3. The method according to claim 1 or 2, wherein the identity information filtering step comprises: and sorting the identity information in the first identity information set from high to low according to confidence degrees, sequentially comparing the identity information of the first identity information set with the person name list, and if the identity information appears in the person name list, taking the identity information as an element in the second identity information set.

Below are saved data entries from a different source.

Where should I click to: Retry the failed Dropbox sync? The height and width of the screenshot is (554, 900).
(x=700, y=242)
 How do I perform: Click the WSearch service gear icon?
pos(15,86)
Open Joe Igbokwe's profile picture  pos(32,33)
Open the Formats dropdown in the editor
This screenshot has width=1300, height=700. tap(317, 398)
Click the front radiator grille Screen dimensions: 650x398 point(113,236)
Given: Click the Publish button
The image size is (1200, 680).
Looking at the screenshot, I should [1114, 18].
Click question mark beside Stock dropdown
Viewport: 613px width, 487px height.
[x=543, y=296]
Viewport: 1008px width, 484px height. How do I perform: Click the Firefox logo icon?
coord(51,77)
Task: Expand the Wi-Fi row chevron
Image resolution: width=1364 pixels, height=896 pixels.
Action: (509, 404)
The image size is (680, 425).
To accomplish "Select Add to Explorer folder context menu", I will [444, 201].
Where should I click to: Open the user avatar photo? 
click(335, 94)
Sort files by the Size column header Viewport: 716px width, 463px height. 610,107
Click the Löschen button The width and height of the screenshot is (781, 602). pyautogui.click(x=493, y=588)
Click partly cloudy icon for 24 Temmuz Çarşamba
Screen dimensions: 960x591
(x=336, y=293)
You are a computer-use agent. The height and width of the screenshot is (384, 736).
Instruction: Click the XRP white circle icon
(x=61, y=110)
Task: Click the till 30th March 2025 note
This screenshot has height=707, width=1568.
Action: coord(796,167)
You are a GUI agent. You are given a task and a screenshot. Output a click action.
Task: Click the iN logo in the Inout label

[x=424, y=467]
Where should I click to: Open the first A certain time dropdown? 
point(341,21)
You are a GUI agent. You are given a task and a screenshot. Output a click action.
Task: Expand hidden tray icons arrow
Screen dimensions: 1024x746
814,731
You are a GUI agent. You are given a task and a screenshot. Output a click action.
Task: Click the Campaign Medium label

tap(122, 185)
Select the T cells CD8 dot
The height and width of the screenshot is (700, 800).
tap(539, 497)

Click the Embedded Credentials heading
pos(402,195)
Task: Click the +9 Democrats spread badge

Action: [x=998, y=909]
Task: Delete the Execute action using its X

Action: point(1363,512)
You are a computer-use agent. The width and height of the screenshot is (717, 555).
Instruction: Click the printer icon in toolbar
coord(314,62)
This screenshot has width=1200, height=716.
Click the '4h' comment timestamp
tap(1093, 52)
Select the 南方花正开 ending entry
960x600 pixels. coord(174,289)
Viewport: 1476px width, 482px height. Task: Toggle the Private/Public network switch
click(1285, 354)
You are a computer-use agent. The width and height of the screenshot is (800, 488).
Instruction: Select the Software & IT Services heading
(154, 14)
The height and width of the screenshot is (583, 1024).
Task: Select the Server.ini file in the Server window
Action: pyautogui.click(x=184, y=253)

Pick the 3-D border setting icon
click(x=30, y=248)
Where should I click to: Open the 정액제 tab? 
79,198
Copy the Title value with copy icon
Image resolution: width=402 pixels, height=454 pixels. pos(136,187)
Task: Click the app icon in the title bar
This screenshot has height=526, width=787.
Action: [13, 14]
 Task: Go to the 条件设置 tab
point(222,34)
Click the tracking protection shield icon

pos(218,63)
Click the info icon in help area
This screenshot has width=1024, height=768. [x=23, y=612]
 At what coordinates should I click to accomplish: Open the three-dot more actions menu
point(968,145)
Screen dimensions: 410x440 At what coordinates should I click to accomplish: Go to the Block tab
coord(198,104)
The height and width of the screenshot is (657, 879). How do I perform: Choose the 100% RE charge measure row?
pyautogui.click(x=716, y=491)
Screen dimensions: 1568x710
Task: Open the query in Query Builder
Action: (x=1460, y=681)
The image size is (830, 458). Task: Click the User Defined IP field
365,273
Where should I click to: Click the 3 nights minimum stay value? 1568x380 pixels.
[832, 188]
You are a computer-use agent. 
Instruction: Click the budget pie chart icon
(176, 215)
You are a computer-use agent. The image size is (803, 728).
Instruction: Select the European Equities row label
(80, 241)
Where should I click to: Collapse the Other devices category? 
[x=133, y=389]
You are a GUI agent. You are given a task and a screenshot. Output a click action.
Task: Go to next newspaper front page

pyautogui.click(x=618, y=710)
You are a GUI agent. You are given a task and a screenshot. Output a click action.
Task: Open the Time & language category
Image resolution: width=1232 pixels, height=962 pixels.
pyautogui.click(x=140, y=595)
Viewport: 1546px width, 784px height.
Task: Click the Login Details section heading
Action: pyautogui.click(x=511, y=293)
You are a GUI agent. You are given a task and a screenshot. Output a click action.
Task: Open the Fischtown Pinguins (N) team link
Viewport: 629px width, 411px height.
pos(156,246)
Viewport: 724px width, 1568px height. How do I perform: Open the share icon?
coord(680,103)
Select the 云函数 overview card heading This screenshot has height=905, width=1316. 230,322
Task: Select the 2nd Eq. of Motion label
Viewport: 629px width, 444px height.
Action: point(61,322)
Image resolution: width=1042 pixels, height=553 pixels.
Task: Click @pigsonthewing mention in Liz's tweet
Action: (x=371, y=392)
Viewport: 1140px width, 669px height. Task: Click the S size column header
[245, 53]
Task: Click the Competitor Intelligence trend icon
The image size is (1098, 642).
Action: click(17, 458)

4. A character recognition apparatus based on an actor table, comprising:

the system comprises a person identification module, a first image processing module and a second image processing module, wherein the person identification module is configured to identify a face image of a person appearing in a video, determine identity information of the person based on the face image, and obtain a first identity information set, the first identity information set at least comprises one piece of identity information, and the person identification module is used for identifying the face image of the person appearing in a video frame through a convolutional neural network for each frame in the video; determining identity information and confidence of the person through a trained VGG model based on the facial image to obtain a first identity information set, wherein the first identity set at least comprises one piece of identity information and the confidence of the identity information;

an identity information filtering module configured to filter the first set of identity information based on a list of names of people in an actor table of the video to obtain a second set of identity information; and

the identity information secondary filtering module is configured to identify the names of the persons mentioned in the video voice based on detection of the audio corresponding to the video, obtain a second person name list, and filter the second identity information set by using the second person name list to obtain a third identity information set;

the cast is obtained by:

an actor table identification module configured to identify a portion of a video frame in which an actor table is located in the video; and

an actor table content identification module configured to perform text detection on the video frame portions, obtain a screenshot of each video in the video frame portions with a character name attribute, perform optical character identification on the screenshot, and obtain a character name list appearing in an actor table;

further comprising: a second person name list obtaining module, the second person name list obtaining including:

5. The apparatus of claim 4, wherein the identity information filtering module is configured to: and sorting the identity information in the first identity information set from high to low according to confidence degrees, sequentially comparing the identity information of the first identity information set with the person name list, and if the identity information appears in the person name list, taking the identity information as an element in the second identity information set.

6. A computing device comprising a memory, a processor, and a computer program stored in the memory and executable by the processor, wherein the processor implements the method of any of claims 1 to 3 when executing the computer program.

7. A computer-readable storage medium, being a non-volatile readable storage medium, having stored therein a computer program which, when executed by a processor, implements the method of any of claims 1 to 3.